Friday, December 12, 2008

Insane in Iceland


Last Rituals - Yrsa Sigurdarsdottir

In “Last Rituals” a German student is found murdered in Reykjavik University. More than murdered actually, because someone has seen it fit to remove his eyes. Harold Guntlieb had a life-long fixation with witchcraft a subject dear to his grandfather who, in the confused times that ensued the II World War, was able to procure numerous artifacts and documents related to the German Inquisition.

Tracing the origins of the infamous “witch-hunting manual”, XVII century Malleus Malleficarum, has somehow led him to Iceland, the only European country, where men, rather than women were persecuted as witches.

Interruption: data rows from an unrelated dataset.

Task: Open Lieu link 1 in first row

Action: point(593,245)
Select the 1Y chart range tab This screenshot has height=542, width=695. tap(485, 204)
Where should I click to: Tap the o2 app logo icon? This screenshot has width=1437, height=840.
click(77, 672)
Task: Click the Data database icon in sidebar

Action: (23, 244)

Since the Guntlieb family has difficulty believing such an horrific crime was committed by a drinking / drugging buddy of Harold, they decide to send their private security/ trouble-shooter to the Island (yes, they are filthy rich). Matthew Reich daunted by the obvious problem of navigating a foreign police and law system not to mention the language issue, hires Thóra Gudmunsdottir, a lawyer and divorced mother of two as a guide and aide.

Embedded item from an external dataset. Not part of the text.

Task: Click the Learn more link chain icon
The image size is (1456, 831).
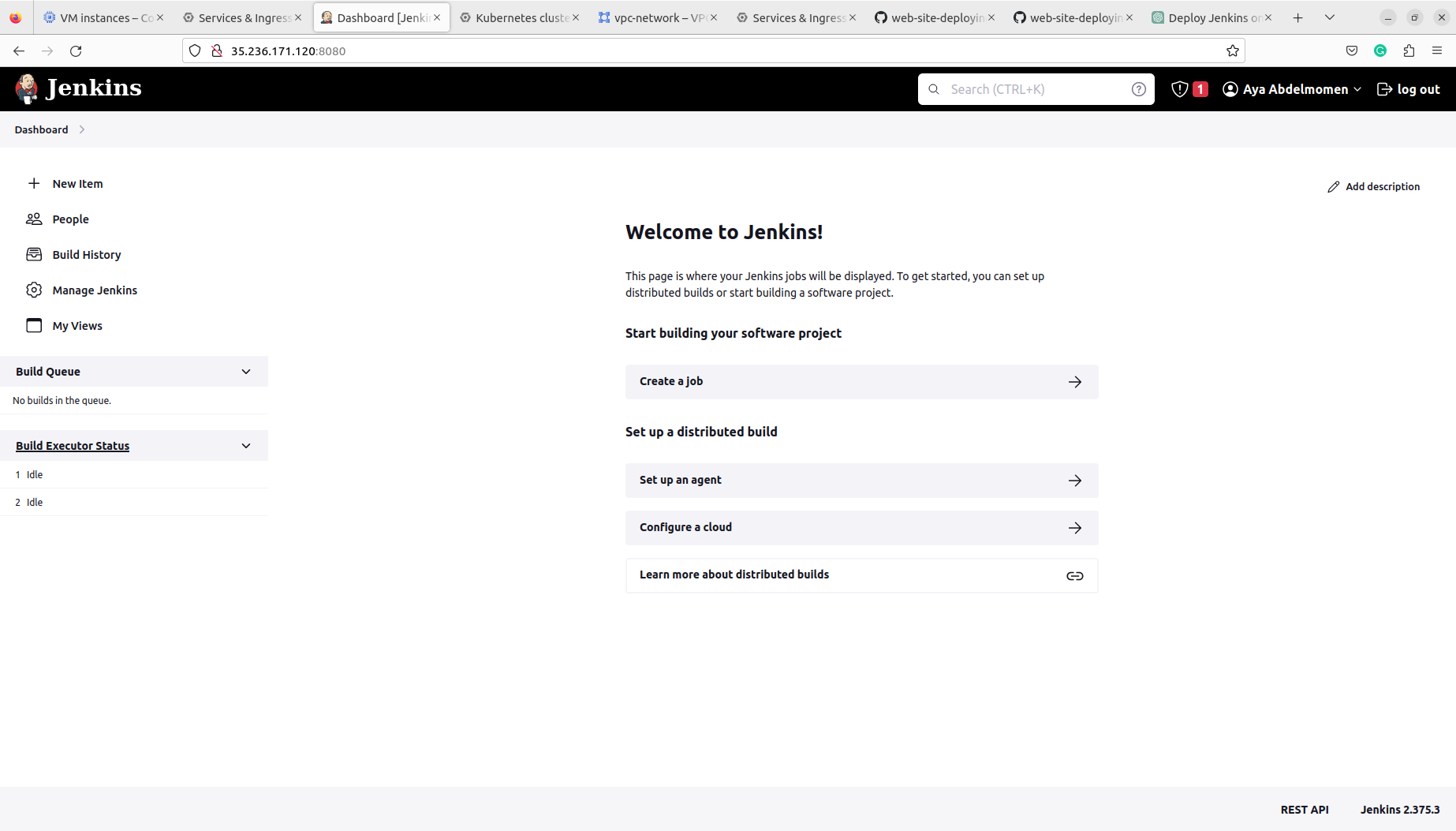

The verdict? Hmmm, it’s a nice book, very readable; the historic subplot was very well thought out, the investigation in itself quite interesting. I really liked Thóra’s character very much. What I didn’t like were many of the chapters spent following Harold’s University friends – they were very silly, very blair-witchery 2…boring!

So let me put it this way, when a new Sigurdardottir book comes out – if it features Thóra I will definitely get it. If not, I’ll still consider it.